Prada: ha offerto una proposta di abbigliamento per tempi incerti, con un accento sui colori. Il vintage può essere moderno? La risposta è stata una lezione di stile sulla sovrapposizione di volumi e colori per uniformi contemporanee. La collezione vuole essere una “risposta all’incertezza: vestiti che possono trasformarsi, cambiare e adattarsi”, concedendo a chi li indossa “autonomia” e progettati con “significato e utilità” per sopravvivere nel mondo moderno.

Moschino: il direttore creativo Adrian Appiolaza si è chiesto: “E se il valore non venisse dal costo, ma dall’andare veramente in profondità nelle idee creative?”. Ispirata dall’Arte Povera e dall’ironia nativa del brand, la collezione ha trovato preziosità in materiali umili come la iuta, sostenendo il riutilizzo, il riciclo e l’upcycling.

Dolce & Gabbana: mentre il cast de Il Diavolo veste Prada entrava in passerella, il confine tra realtà e cinema è svanito. Degne di nota le risatine di Anna Wintour che scambia sguardi con Miranda Priestley – Meryl Streep. Ma ci siamo chiesti perché un’intera collezione concentrata sul tema del pigiama, che è concetto già molto visto.

Bottega Veneta: sotto la nuova direzione creativa di Louise Trotter, il brand ha visto un forte esordio. Infatti, la Trotter ha lavorato in modo magistrale con i volumi e le texture tridimensionali intrinseche al brand, sviluppando un minimalismo ricco e sofisticato.

Versace: il brand ora è parte del Gruppo Prada. Così, Dario Vitale (ex Miu Miu) ha debuttato con una vena che ricorda Miu Miu. Colori e un mix di stampe, una sartoria audace e ammiccante per un Versace moderno ispirato agli anni ’80.

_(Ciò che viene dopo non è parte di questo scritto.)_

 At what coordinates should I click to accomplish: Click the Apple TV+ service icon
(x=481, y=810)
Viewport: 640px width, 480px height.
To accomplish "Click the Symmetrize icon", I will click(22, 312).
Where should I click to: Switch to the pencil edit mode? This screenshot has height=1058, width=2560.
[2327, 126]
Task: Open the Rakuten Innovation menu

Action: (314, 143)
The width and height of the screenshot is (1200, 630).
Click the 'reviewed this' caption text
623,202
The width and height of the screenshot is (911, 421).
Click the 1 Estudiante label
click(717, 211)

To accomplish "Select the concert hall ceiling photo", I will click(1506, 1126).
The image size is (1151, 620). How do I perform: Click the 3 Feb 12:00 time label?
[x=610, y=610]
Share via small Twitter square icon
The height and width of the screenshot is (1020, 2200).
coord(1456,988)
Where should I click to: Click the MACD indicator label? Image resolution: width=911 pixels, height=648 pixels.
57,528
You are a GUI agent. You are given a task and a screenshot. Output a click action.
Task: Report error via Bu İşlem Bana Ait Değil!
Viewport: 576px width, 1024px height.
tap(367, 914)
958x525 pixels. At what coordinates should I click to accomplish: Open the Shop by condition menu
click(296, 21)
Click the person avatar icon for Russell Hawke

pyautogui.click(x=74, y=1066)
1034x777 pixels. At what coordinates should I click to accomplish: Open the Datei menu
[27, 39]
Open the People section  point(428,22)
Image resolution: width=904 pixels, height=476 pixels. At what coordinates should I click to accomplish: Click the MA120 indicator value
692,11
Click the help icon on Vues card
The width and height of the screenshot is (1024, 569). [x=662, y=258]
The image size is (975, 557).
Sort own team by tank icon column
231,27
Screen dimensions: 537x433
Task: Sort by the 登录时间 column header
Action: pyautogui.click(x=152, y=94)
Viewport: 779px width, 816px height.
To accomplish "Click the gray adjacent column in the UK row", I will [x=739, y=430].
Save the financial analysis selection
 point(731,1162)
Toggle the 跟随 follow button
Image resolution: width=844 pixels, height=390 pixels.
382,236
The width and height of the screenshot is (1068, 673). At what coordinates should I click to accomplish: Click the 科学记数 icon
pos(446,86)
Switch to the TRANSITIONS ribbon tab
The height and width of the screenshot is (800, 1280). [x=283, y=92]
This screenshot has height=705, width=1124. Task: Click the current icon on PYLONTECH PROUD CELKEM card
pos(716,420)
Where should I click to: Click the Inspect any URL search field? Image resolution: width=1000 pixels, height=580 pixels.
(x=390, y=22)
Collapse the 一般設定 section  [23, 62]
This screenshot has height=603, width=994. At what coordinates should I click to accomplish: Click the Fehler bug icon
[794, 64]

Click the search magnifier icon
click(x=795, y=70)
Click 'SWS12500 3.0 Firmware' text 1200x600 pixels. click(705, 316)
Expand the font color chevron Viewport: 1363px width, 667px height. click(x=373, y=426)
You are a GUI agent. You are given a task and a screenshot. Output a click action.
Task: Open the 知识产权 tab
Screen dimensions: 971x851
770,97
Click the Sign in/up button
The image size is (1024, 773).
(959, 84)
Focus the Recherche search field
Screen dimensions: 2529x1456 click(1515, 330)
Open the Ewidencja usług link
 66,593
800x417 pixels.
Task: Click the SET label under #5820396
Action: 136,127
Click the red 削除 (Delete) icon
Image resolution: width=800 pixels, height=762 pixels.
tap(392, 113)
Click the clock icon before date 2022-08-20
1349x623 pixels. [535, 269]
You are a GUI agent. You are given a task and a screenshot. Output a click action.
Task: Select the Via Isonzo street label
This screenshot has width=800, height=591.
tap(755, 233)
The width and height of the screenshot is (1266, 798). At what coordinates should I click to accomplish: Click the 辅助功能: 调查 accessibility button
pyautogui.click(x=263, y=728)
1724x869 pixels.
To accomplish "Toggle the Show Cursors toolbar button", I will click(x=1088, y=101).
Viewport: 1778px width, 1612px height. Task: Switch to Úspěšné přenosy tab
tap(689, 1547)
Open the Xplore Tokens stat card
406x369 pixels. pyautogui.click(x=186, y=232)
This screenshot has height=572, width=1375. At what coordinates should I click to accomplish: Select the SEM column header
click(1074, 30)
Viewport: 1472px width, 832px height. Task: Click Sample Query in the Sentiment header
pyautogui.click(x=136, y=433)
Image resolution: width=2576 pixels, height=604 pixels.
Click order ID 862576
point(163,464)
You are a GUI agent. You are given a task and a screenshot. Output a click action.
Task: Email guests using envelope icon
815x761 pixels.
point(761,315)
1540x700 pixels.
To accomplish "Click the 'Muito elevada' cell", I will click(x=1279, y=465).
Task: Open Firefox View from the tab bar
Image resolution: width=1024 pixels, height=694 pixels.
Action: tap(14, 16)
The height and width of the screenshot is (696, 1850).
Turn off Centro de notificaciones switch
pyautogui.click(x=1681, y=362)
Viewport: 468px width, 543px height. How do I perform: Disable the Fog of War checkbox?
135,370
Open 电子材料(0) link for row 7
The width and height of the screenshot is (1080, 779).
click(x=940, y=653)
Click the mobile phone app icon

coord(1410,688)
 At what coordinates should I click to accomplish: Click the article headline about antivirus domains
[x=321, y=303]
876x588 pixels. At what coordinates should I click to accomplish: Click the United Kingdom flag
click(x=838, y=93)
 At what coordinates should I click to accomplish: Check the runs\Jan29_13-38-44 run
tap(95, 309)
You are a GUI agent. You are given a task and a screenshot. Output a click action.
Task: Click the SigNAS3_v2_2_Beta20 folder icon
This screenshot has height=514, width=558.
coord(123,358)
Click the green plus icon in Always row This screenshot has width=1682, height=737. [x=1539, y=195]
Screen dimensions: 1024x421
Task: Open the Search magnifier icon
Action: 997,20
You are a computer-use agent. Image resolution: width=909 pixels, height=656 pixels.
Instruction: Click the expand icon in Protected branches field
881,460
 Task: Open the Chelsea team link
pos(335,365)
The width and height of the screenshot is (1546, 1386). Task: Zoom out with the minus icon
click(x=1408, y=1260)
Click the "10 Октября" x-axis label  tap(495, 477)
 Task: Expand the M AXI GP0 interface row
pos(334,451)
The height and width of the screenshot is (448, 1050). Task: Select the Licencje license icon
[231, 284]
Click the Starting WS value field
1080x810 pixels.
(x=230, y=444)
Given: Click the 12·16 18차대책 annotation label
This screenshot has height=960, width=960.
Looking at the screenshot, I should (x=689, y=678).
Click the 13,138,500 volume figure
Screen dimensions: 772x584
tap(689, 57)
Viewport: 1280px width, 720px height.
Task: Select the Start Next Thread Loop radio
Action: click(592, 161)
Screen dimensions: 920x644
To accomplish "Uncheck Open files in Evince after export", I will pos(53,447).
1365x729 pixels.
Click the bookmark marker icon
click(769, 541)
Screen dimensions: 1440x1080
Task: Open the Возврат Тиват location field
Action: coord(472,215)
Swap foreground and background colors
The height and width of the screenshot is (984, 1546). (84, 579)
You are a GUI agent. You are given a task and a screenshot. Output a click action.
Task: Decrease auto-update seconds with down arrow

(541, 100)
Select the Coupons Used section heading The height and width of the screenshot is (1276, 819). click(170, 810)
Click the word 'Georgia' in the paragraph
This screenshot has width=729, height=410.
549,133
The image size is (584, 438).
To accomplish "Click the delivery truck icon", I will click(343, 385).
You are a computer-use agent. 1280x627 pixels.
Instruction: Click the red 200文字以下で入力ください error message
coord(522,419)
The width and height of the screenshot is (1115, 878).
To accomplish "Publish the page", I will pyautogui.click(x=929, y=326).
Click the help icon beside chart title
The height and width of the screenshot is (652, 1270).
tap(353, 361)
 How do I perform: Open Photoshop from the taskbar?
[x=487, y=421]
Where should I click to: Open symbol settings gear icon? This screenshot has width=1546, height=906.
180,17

Considerazioni finali: le settimane della moda sono specchi


In conclusione, prendiamo appunti sulla Milano Fashion Week Primavera/Estate 26 in parte per noi stesse – per tracciare le correnti che modellano l’industria e capire cosa potremmo aspettarci in seguito. E sì, abbiamo intenzionalmente saltato il Gucci di Demna, perché semplicemente non ne cogliamo il senso (proprio di Demna).

L’eredità italiana di artigianato, design e qualità rimane una fonte di immenso orgoglio. Eppure, la moda non può essere considerata isolatamente. Infatti, la questione centrale non è un singolo brand o una singola sfilata; è sistemica. È il capitalismo – uno schema che si ripete in tutte le industrie a livello mondiale. Ma perché tutti lo ignorano?

Le fashion week sono specchi. La stagione Primavera/Estate 26 dimostra che la creatività non è morta: è irrequieta, in costante ricerca, a volte giocosa, a volte profonda. Eppure, dietro lo spettacolo, la moda continua a lottare con questioni di valore, responsabilità e scopo.

Finché quelle contraddizioni più profonde non saranno affrontate, ogni stagione rimarrà sia un atto di immaginazione affascinante che un duro promemoria del sistema che le contiene.